== 抜粋文

靴には捨て寸と呼ばれる空間があります。ワイズの部分を広げることによって、足が捨て寸まで入り、長さが伸びたように感じることもあります。
きついということは、足と靴のどこかが当たっている状態。当たりどころが変われば、きつさも変わったように感じます。
Shoes box尾山台店で使用しているストレッチャー。時間をかけてのばしていく。
Q2:どのくらい伸ばすことができるのでしょうか
山梨
サイズ調整は靴下の厚みも関係してきますし、痩せた太ったも関係してきます。
どこを基準にするのは難しいんですけれども、購入した直後や、譲ってもらった時に足入れをしてみたら痛かった。そういう場合、できる限り対応しますが期待に答えるのは難しいかもしれません。
「しばらく履いてみて、ちょっときついと感じた」ということでしたらご希望に添えるかと思います。
Q3:預けてから、調整が終わるまでどのくらいの日数が必要になりますか?

====
== 提供データ

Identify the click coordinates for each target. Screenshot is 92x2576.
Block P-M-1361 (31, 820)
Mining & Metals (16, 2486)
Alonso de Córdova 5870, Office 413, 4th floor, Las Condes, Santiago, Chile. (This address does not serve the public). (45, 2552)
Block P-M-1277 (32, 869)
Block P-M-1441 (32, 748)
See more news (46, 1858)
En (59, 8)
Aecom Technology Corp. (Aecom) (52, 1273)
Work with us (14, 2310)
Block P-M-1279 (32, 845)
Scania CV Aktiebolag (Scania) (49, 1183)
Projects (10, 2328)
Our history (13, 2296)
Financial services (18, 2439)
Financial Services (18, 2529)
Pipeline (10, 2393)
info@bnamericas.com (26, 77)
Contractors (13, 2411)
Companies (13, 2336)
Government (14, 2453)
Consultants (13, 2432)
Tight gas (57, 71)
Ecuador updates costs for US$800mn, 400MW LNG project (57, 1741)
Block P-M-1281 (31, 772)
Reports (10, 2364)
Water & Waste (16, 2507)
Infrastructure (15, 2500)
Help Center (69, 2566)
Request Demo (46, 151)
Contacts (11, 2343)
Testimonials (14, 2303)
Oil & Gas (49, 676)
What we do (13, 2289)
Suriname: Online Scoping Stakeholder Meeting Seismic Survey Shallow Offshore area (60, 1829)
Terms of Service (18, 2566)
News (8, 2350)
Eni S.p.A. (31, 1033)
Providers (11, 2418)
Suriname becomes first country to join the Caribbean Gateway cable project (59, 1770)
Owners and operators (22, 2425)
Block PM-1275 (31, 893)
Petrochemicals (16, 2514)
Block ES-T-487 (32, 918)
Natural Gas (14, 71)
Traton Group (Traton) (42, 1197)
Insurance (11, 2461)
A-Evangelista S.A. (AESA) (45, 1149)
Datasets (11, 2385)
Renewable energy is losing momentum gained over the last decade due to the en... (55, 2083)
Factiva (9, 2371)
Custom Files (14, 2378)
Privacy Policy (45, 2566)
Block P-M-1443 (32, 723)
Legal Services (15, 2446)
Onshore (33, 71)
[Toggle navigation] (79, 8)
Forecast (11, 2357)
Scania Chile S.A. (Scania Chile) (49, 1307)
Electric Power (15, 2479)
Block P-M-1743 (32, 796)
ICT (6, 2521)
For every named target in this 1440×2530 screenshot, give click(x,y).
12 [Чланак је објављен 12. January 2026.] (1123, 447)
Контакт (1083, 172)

====

== 課題内容 ==
靴のサイズ調整についての上の抜粋文を、一字も変えずに全文出力せよ。

== 課題の解答 ==
靴には捨て寸と呼ばれる空間があります。ワイズの部分を広げることによって、足が捨て寸まで入り、長さが伸びたように感じることもあります。
きついということは、足と靴のどこかが当たっている状態。当たりどころが変われば、きつさも変わったように感じます。
Shoes box尾山台店で使用しているストレッチャー。時間をかけてのばしていく。
Q2:どのくらい伸ばすことができるのでしょうか
山梨
サイズ調整は靴下の厚みも関係してきますし、痩せた太ったも関係してきます。
どこを基準にするのは難しいんですけれども、購入した直後や、譲ってもらった時に足入れをしてみたら痛かった。そういう場合、できる限り対応しますが期待に答えるのは難しいかもしれません。
「しばらく履いてみて、ちょっときついと感じた」ということでしたらご希望に添えるかと思います。
Q3:預けてから、調整が終わるまでどのくらいの日数が必要になりますか?